# Amel het butter breeding



## mrhoyo (Mar 29, 2007)

So the mrs has an amel het butter corn, rather a nice little thing and im wondering what would be worth breeding her with. Shes our first corn so ive got no idea on what to breed her to. I like butter stripes but im thinking having a butter stripe already or any stripe het butter is the only way to do it in one generation.
So, whats everyones ideas?


----------



## bladeblaster (Sep 30, 2008)

unless your amel is het stripe you won't get any stripes first generation what ever you breed it too.

Really your best bet is to breed to a visual butter, but anything thats carrying amel or caramel, either visually or as hets, will/should give you visual offspring.


----------



## claire_e_dodd (Sep 18, 2007)

An ultramel het caramel would be good


----------



## mrhoyo (Mar 29, 2007)

claire_e_dodd said:


> An ultramel het caramel would be good


whats an ultramel? I know about caramels but not ultramels. What would breeding with one of those throw out then?


----------



## bladeblaster (Sep 30, 2008)

a ultamel is carrying one amel gene and one ultra gene, so het for both, but as they share the same allel the visual appearnce is somewhere between the 2 so a ultamel het caramel crossed with yours would produce

50% ultramels 66% het caramel
25% amels 66% het caramel
25% butters


----------



## mrhoyo (Mar 29, 2007)

Doesnt sound like a bad output, had a look at ultramels and theyre fairly nice. What would you put to it? Im not looking to sell, just expand our collection


----------



## bladeblaster (Sep 30, 2008)

I would agree with Claire that an ultramel het caramel would go best, as you won't produce any normals.

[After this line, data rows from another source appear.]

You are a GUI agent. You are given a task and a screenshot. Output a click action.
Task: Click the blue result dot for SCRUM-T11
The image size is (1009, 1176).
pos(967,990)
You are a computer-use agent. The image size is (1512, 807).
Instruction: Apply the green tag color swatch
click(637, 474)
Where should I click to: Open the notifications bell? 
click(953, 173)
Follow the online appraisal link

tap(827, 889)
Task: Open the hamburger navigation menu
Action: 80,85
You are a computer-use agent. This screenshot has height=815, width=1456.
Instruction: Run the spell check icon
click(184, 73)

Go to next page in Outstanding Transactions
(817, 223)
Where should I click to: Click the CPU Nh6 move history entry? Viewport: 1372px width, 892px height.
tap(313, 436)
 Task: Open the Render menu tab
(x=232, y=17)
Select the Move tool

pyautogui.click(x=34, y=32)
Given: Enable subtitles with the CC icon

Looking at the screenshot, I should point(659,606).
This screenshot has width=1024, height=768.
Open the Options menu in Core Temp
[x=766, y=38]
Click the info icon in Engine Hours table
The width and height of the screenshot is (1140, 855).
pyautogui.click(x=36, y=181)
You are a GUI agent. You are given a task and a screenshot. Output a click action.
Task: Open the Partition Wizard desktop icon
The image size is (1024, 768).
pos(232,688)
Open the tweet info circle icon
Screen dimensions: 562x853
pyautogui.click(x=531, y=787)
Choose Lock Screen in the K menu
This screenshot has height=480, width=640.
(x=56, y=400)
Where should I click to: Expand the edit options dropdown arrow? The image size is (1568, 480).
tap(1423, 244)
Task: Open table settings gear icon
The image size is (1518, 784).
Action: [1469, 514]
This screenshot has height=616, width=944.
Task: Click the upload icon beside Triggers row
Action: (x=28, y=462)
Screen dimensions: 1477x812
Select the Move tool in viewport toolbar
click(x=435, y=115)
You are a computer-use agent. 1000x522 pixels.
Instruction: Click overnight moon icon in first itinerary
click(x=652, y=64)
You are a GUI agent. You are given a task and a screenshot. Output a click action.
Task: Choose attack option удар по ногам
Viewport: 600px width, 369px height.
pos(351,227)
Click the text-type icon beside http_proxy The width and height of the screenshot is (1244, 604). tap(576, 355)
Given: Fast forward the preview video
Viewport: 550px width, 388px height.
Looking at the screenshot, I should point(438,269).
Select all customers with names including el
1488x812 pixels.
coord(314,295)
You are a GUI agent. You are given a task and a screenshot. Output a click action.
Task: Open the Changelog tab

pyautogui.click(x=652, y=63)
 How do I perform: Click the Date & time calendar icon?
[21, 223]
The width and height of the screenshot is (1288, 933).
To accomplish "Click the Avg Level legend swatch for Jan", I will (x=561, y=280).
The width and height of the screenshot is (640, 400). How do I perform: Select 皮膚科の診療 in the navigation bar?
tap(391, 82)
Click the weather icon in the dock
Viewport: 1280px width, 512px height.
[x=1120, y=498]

You could introdcue any morph carrying amel or caramel but you will get a percentage of normals carrying hets, you would need to back breed to bring these hets out in the next generation, but it adds more genes to the mix. Depends a bir on your budget. Heres a quick list a amel and/or caramel containing morphs:-

Ulramel (het amal and ultra)
Amber (hypo caramel)
Amel Cinder (amel & cinder)
Anery Caramel (anery & caramel)
Blizard (amel & charcoal)
Butter (obviously)
Diffused caramel (diffused & caramel)
Fire (amel & diffused)
Golddust (ultramel and caramel) you could prodcue these with the suggest combo above, with back breeding
Honey (sunkissed & caramel)
Lavamel (Lava & Amel)
Opal (amel & lavender)
Snow (amel & Anery)
Topaz (caramel & lava)
Ultra Amber (ultra & caramel) you could also produce these by back breeding from above combo

And thats just double trait morphs........

I would go with ultramel het caramel as suggested and back breed to try and produce goldust and ultra amber.

Then maybe look at throwing something else in.


----------



## mrhoyo (Mar 29, 2007)

Christ, thats loads! I like the look of blizzards though, theyre rather good. I can see this ending up with us going to a show and coming back with loads of stuff.


----------



## bladeblaster (Sep 30, 2008)

mrhoyo said:


> I can see this ending up with us going to a show and coming back with loads of stuff.


yep :lol2:


----------



## mrhoyo (Mar 29, 2007)

Could be worse i suppose. At least corns are cheap. Much cheaper than the ij. Could do with getting him a gf at some point, think carpet hatchlings might make me a few quid back to invest in others. Shame its going to be a few years until hes old enough!


----------



## eeji (Feb 22, 2006)

Amel het caramel X ultramel het caramel will give you:

3/8 Amel 66% poss het caramel
3/8 Ultramel 66% poss het caramel
1/8 Butter
1/8 Golddust

OR

Amel het caramel X Golddust = 

1/4 Amel het caramel
1/4 Ultramel het caramel
1/4 Butter 
1/4 Golddust


: victory:


----------



## bladeblaster (Sep 30, 2008)

eeji said:


> Amel het caramel X ultramel het caramel will give you:
> 
> 3/8 Amel 66% poss het caramel
> 3/8 Ultramel 66% poss het caramel
> ...


How? you would need 2 ultra genes to produce a gold dust and you only have 1?


----------



## eeji (Feb 22, 2006)

golddust is ultramel + caramel, so to get ultramel you only need one ultra and one amel because they are codominant to each other.


----------



## Ssthisto (Aug 31, 2006)

Of course, if you wanted a shortcut...

T-Pets has Golddusts.

Cross a Golddust to an Amel het Caramel and you would expect:

25% chance of Amel het Caramel
25% chance of Ultramel het Caramel
25% chance of Butter
25% chance of Golddust


----------



## mrhoyo (Mar 29, 2007)

Sorry if im sounding stupid but shes het butter. Isnt that diff to het caramel? I dont know how it works,i thought butter seperate? Were going to be at tpets tomorrow, should see you there ssthisto


----------



## Ssthisto (Aug 31, 2006)

An "Amel het Butter" is more correctly an "Amel het Caramel". Because Butter is an Amel Caramel, an animal that's already VISUAL amel isn't "het for Amel and Caramel" (AKA "het butter").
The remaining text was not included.